Where the records below reach the line containing "Château Côtes de Martet (56, 737)", start transcribing, and end with the line containing "Lot 1V15R (37, 1721)", exactly and with nothing else added.

Stored data
_____
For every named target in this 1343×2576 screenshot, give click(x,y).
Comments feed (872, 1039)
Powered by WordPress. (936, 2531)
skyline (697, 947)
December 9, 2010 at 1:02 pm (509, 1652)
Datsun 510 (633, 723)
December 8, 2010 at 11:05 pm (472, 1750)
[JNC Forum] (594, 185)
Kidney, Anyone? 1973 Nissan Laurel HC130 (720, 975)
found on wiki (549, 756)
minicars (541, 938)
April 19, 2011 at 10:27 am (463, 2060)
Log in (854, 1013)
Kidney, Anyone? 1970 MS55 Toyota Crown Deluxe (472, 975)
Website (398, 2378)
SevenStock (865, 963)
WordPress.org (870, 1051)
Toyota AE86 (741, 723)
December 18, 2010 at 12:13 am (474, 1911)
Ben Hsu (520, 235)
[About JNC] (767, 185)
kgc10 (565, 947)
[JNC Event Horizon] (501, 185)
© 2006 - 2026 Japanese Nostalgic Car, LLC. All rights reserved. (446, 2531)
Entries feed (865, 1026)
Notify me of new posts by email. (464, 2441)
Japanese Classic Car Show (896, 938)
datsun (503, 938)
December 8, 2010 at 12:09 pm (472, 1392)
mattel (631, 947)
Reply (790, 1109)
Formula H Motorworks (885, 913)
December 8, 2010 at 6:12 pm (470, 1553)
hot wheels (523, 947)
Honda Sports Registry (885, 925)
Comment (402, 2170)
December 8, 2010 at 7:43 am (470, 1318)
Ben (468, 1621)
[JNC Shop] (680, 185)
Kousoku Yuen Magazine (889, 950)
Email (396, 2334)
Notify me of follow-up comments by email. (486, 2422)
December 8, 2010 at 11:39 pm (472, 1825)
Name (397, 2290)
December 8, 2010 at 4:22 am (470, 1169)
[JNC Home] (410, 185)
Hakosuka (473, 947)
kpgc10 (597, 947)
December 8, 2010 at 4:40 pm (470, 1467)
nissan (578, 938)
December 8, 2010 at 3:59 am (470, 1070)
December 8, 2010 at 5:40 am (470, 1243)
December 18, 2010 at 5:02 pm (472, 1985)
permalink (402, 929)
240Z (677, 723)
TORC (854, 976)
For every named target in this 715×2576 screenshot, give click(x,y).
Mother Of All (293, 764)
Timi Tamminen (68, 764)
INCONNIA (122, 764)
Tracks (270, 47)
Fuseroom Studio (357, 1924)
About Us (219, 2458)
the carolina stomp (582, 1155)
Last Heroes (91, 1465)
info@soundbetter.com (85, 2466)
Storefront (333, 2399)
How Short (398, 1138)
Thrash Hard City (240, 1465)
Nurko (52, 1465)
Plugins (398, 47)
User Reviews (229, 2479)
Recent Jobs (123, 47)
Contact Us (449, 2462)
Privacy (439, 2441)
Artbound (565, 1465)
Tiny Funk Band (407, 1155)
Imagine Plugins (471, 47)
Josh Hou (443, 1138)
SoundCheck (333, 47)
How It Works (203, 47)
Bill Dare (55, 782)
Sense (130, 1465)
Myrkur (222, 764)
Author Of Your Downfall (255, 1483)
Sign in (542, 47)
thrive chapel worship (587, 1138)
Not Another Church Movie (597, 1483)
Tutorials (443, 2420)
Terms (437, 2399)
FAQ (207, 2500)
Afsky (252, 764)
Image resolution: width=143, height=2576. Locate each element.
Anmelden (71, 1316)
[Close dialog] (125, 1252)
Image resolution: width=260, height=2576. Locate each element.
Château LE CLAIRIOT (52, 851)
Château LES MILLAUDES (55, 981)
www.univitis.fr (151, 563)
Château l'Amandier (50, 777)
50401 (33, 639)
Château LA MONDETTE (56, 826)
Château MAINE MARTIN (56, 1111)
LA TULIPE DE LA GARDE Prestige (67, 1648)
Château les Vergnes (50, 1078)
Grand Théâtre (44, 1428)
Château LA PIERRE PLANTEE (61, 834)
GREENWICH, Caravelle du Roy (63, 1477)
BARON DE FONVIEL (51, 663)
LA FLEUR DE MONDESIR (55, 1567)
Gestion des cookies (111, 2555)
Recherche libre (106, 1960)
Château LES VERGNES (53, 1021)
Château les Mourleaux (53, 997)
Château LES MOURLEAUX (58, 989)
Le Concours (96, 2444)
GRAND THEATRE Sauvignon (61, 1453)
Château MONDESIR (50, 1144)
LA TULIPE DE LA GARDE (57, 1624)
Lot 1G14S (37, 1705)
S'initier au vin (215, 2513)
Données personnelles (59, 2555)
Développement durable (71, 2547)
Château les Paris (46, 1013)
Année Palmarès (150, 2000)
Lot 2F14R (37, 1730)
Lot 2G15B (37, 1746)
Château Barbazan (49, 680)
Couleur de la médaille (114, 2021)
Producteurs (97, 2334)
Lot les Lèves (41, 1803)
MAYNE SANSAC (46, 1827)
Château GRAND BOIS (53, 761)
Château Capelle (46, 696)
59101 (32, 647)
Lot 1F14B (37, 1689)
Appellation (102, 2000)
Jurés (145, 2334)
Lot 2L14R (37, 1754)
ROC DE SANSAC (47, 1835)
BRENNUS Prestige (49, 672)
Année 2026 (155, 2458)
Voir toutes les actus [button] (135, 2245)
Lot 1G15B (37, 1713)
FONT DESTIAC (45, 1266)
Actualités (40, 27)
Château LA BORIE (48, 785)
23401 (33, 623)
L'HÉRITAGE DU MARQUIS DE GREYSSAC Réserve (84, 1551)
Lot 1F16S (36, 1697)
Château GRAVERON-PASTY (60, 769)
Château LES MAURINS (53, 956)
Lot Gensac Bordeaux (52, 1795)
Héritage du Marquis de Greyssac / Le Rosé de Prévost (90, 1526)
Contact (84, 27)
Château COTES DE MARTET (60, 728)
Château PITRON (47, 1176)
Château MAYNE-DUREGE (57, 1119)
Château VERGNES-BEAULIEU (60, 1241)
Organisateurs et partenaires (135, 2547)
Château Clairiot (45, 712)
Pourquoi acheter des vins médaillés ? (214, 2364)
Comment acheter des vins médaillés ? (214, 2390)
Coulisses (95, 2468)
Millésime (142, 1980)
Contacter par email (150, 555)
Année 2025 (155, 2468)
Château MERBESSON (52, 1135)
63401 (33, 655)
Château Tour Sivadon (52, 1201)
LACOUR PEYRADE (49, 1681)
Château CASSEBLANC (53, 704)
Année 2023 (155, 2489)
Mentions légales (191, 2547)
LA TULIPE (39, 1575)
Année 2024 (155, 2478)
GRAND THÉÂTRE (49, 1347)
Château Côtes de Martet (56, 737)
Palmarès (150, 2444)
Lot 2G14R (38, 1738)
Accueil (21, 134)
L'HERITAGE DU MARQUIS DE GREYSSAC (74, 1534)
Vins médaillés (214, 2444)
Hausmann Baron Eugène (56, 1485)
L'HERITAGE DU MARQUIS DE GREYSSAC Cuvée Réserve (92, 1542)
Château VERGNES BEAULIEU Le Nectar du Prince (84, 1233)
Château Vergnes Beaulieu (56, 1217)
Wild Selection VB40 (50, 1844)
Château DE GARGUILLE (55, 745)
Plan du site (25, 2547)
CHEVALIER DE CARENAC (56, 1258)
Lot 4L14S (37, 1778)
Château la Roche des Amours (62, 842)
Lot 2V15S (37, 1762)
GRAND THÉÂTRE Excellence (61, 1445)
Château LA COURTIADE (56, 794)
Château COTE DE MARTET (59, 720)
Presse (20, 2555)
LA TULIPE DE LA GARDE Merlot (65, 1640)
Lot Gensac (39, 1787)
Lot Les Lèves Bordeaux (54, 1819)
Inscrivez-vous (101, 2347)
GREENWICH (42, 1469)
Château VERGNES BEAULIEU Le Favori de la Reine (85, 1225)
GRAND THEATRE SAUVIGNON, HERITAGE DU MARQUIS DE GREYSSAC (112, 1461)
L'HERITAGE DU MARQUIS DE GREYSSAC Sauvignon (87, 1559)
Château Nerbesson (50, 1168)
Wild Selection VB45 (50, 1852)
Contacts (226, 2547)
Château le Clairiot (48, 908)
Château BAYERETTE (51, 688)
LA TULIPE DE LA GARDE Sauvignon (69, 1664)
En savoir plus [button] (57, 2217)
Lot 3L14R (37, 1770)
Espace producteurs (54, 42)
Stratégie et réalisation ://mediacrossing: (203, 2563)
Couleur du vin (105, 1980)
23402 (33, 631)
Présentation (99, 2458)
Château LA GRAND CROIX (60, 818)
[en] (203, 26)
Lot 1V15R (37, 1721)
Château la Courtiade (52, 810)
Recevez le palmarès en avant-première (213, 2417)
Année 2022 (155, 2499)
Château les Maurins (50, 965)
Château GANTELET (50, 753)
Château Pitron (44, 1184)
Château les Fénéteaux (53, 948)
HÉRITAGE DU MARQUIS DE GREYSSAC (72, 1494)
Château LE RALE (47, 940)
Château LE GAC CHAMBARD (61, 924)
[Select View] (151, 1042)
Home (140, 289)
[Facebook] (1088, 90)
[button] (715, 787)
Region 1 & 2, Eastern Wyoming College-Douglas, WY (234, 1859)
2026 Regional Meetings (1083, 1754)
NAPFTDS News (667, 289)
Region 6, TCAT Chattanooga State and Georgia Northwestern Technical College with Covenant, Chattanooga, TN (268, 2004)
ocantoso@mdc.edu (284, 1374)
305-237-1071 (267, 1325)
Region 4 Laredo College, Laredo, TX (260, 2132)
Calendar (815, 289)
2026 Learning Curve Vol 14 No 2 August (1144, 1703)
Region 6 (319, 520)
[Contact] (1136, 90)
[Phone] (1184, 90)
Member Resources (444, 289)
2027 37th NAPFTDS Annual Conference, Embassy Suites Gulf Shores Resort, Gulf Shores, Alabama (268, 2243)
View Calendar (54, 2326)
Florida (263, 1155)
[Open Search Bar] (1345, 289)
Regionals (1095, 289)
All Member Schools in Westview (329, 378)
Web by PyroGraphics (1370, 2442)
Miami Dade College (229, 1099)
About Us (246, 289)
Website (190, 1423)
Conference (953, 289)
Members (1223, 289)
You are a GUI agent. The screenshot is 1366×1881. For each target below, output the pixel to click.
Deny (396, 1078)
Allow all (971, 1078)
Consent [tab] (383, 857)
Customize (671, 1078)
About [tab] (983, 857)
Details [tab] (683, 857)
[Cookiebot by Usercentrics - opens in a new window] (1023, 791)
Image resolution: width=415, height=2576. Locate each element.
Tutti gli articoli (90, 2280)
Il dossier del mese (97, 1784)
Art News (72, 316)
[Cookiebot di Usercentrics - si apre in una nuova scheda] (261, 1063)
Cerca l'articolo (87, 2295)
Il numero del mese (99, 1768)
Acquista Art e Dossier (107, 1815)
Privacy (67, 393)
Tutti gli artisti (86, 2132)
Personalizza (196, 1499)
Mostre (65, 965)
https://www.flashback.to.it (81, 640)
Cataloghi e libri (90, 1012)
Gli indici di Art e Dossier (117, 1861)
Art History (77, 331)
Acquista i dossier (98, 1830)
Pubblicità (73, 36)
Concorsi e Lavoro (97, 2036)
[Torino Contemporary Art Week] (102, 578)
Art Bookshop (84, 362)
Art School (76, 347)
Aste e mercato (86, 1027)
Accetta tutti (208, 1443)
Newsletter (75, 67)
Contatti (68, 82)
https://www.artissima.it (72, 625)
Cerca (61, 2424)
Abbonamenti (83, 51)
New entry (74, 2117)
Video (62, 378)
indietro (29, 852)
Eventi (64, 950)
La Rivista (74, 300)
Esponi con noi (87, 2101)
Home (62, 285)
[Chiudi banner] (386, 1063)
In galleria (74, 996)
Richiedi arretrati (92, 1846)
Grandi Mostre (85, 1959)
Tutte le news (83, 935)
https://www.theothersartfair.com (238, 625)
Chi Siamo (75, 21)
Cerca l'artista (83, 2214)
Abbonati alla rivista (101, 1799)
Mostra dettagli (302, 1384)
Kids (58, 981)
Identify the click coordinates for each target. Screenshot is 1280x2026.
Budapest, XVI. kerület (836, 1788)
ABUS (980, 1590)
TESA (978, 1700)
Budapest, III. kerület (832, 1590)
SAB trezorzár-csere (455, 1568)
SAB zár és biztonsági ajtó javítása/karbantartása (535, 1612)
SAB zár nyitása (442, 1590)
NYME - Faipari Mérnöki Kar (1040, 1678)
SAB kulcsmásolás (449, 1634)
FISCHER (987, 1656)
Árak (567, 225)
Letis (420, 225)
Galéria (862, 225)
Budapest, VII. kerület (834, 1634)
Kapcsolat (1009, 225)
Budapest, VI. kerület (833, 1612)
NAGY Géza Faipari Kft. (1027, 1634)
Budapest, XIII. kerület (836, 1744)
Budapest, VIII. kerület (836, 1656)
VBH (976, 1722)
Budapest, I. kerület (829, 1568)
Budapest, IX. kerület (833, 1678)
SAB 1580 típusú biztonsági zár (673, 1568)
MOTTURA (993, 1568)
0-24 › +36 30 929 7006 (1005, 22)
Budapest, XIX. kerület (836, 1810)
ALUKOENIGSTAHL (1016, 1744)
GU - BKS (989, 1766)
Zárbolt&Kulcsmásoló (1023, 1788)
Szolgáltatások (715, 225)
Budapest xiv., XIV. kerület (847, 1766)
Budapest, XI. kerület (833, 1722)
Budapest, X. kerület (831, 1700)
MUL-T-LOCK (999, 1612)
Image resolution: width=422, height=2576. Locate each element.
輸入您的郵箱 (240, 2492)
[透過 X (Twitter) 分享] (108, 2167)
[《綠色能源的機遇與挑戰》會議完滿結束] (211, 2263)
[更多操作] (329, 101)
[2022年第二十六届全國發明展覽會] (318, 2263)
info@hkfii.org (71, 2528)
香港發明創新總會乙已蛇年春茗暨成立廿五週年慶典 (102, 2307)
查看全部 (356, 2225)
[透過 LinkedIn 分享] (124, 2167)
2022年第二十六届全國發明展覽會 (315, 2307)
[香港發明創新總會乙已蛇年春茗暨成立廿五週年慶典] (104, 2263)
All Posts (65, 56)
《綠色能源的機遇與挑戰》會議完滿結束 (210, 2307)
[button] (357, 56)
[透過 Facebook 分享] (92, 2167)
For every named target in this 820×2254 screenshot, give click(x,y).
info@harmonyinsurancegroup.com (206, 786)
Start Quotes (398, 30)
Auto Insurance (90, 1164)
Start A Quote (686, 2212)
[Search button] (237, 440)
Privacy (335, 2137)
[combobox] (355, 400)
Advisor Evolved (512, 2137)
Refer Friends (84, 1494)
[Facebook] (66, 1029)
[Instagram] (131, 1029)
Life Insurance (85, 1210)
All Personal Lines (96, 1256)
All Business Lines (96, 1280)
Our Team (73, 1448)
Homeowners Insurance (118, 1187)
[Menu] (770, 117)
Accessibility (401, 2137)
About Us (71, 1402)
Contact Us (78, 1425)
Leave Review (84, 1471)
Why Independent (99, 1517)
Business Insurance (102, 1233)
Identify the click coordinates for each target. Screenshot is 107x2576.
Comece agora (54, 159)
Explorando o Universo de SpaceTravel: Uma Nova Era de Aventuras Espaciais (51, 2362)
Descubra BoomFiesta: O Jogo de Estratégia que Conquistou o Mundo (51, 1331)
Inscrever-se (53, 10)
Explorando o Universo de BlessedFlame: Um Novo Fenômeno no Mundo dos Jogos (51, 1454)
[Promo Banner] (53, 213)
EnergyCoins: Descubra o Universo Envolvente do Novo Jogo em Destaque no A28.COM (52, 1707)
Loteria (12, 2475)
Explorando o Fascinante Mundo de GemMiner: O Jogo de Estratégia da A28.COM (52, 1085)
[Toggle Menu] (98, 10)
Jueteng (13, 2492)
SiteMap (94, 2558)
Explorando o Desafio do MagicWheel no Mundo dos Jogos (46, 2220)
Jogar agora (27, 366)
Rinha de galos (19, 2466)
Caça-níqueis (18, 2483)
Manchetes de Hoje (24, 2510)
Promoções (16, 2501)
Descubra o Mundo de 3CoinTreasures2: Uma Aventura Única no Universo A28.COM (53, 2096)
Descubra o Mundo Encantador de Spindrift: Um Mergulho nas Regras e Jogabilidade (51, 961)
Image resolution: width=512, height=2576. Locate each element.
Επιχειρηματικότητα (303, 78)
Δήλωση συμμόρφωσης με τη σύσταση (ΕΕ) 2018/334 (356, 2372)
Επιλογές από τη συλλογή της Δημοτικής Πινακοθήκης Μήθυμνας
_____
Result of the exercise:
Château Côtes de Martet (56, 737)
Palmarès (150, 2444)
Lot 2G14R (38, 1738)
Accueil (21, 134)
L'HERITAGE DU MARQUIS DE GREYSSAC (74, 1534)
Vins médaillés (214, 2444)
Hausmann Baron Eugène (56, 1485)
L'HERITAGE DU MARQUIS DE GREYSSAC Cuvée Réserve (92, 1542)
Château VERGNES BEAULIEU Le Nectar du Prince (84, 1233)
Château Vergnes Beaulieu (56, 1217)
Wild Selection VB40 (50, 1844)
Château DE GARGUILLE (55, 745)
Plan du site (25, 2547)
CHEVALIER DE CARENAC (56, 1258)
Lot 4L14S (37, 1778)
Château la Roche des Amours (62, 842)
Lot 2V15S (37, 1762)
GRAND THÉÂTRE Excellence (61, 1445)
Château LA COURTIADE (56, 794)
Château COTE DE MARTET (59, 720)
Presse (20, 2555)
LA TULIPE DE LA GARDE Merlot (65, 1640)
Lot Gensac (39, 1787)
Lot Les Lèves Bordeaux (54, 1819)
Inscrivez-vous (101, 2347)
GREENWICH (42, 1469)
Château VERGNES BEAULIEU Le Favori de la Reine (85, 1225)
GRAND THEATRE SAUVIGNON, HERITAGE DU MARQUIS DE GREYSSAC (112, 1461)
L'HERITAGE DU MARQUIS DE GREYSSAC Sauvignon (87, 1559)
Château Nerbesson (50, 1168)
Wild Selection VB45 (50, 1852)
Contacts (226, 2547)
Château le Clairiot (48, 908)
Château BAYERETTE (51, 688)
LA TULIPE DE LA GARDE Sauvignon (69, 1664)
En savoir plus [button] (57, 2217)
Lot 3L14R (37, 1770)
Espace producteurs (54, 42)
Stratégie et réalisation ://mediacrossing: (203, 2563)
Couleur du vin (105, 1980)
23402 (33, 631)
Présentation (99, 2458)
Château LA GRAND CROIX (60, 818)
[en] (203, 26)
Lot 1V15R (37, 1721)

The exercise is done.